The phone call started out the usual way. A research faculty wanted to talk to me about a journal. These calls are always about one of two things: they’re requesting a new subscription for the library, or they’re having trouble accessing our electronic version. But then the conversation took a strange twist. He wasn’t recommending a journal. He was asking us to consider canceling a journal. I told him in my 29 years of collection development, this was the first such request I had received.
The title in question is Medical Hypotheses, from Elsevier. Our library has subscribed since it began in 1975, and we converted to e-only in 2007. Our researcher’s problem with the journal is its apparent lack of peer review, and that it has become a place where fringe science can get published, thereby gaining credibility. His area is microbiology and immunology, and he sent me a copy of a letter he sent to the CEO of Elsevier, complaining about several papers published in the journal from AIDS denialists.

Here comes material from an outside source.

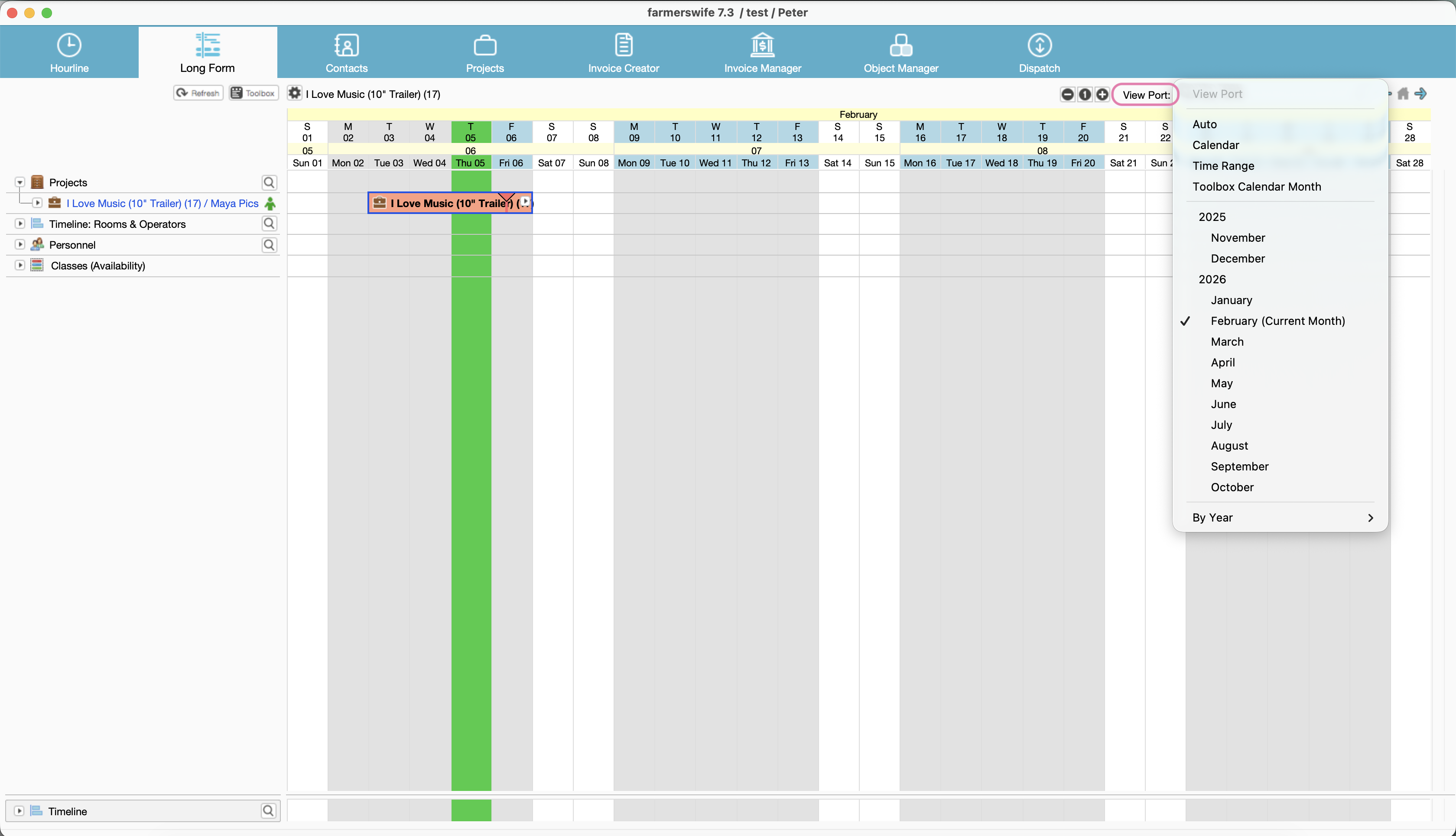The image size is (1456, 836).
Task: Open the Hourline module
Action: click(x=69, y=53)
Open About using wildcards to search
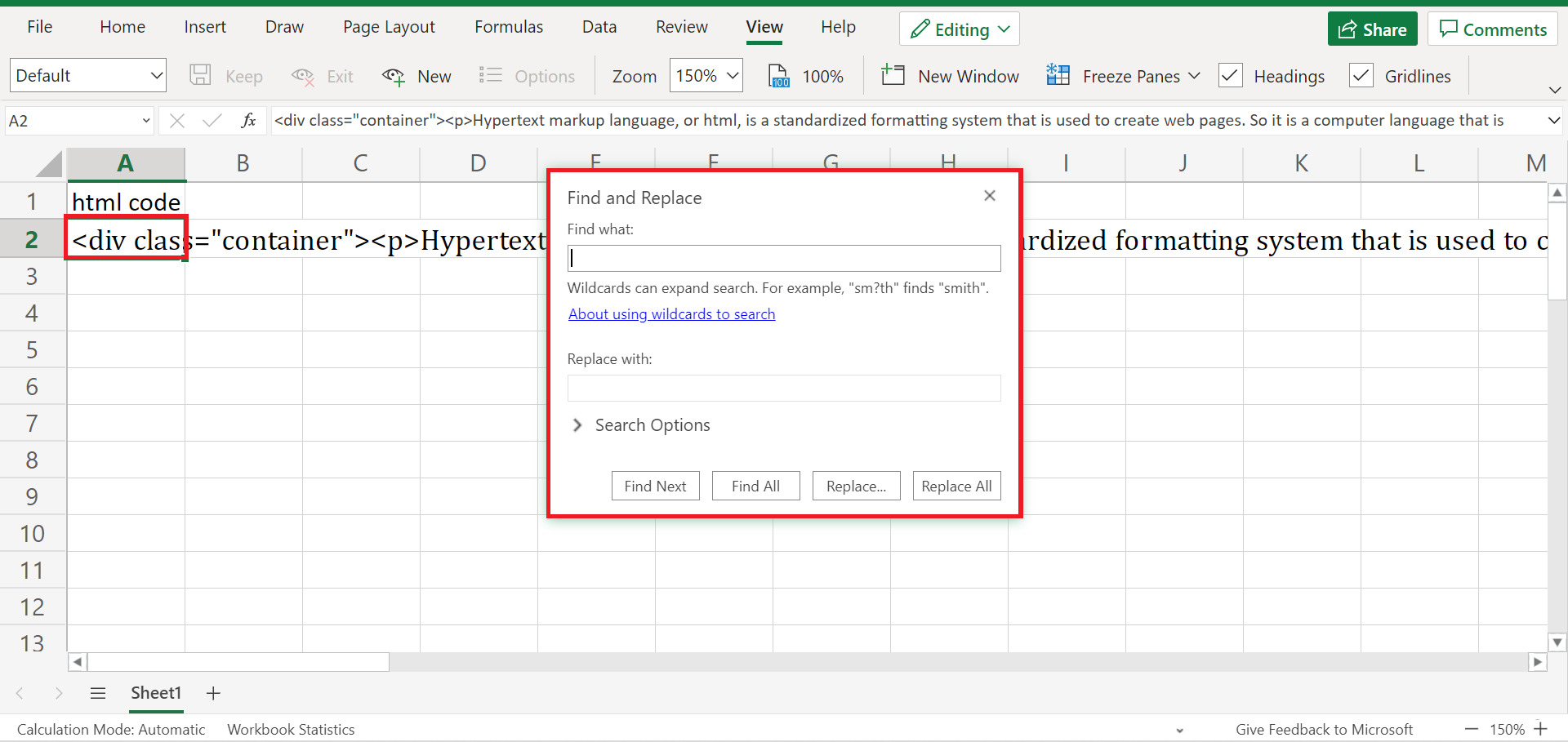Viewport: 1568px width, 742px height. click(x=671, y=313)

AIDS denialists do not believe that the human immunodeficiency virus (HIV) causes AIDS. The scientific community overwhelmingly believes it does. While this may seem to be a minor argument, or as harmless as flat-earthers, the denialists have been able to affect public health, particularly in Africa, by dissuading people from using approved AIDS treatments. Our researcher is concerned that Medical Hypotheses, by publishing papers from these denialists, is harming public health.
Other scientists and journalists are also concerned about this journal. Journalist Ben Goldacre, author of Bad Science, has several blog entries on what appear to be far less than scientific articles published in the journal.
The Neurodiversity blog calls Medical Hypotheses “a vanity journal that offers space to anyone who can write a marginally readable article on any medically-related subject — no matter how outlandish or scientifically insupportable.”
ScienceBlogs cuts right to the chase in a post called “Medical Hypotheses – just make shit up; we’ll publish it.”
Objectively, the journal doesn’t have much going for it. In Journal Citation Reports‘ category of “Medicine, research & experimental,” the journal has an impact factor of 1.416, ranking 57th out of 82 journals. This places it in the third quartile. Many of the articles are accepted for publication two days after being received, which certainly strains the definition of peer review.
I told the faculty member about the minimal cancellation allowances in our ScienceDirect license, and that I might not be able to cancel the title this year. In the meantime, I can’t track online usage because ScienceDirect’s usage report page has gone missing. Have other libraries canceled this title because of complaints?
Update July 27, 2009: I can now retrieve our ScienceDirect usage reports. Medical Hypotheses is within our top 200 Elsevier titles based on usage. (We get over 2500 titles in our license, shared with the main campus.) Based on usage alone, this title would not be considered for cancellation. I’ll share these numbers with our faculty person who recommended cancellation.